And the saga continues . . .
In Three M Enterprises, Inc. v. Texas D.A.R. Enterprises, Inc., 368 F. Supp. 2d 450 (D. Md. 2005), defendants were unable to prevail on a motion to dismiss on its argument that plaintiff was not a “franchise” under Maryland law. Specifically, defendants argued that plaintiff cannot be a franchisee under Maryland law because plaintiff did not pay a franchise fee. In support, defendants submitted two exhibits which demonstrated that plaintiff’s alleged $15,000 “franchise fee” was merely an order for goods. The court, however, found defendants argument unpersuasive.

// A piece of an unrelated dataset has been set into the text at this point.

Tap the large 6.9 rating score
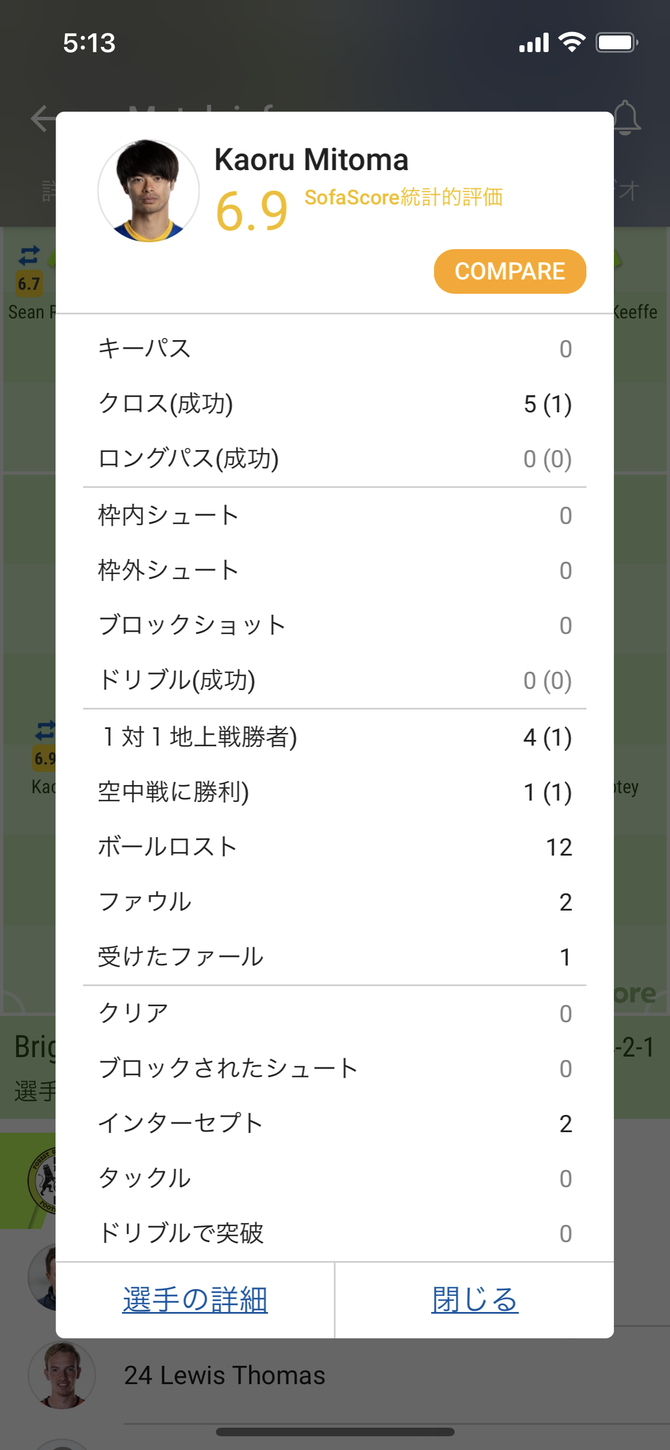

First, the court noted that defendants failed to address plaintiff’s allegation that plaintiff paid “a fee in the amount of $15,000 and indirect franchise fees during the course of the relationship.” Second, the court noted that defendants’ arguments attacked the factual sufficiency of plaintiff’s complaint, which was premature at that stage in the proceeding. Because of this, defendants’ motion to dismiss for failure to state a claim was denied.
Takeaway: This case is good reminder that a franchisee can seek protection under a state’s franchise act by alleging not only that it paid a franchise fee, but also that it paid an “indirect” franchise fee.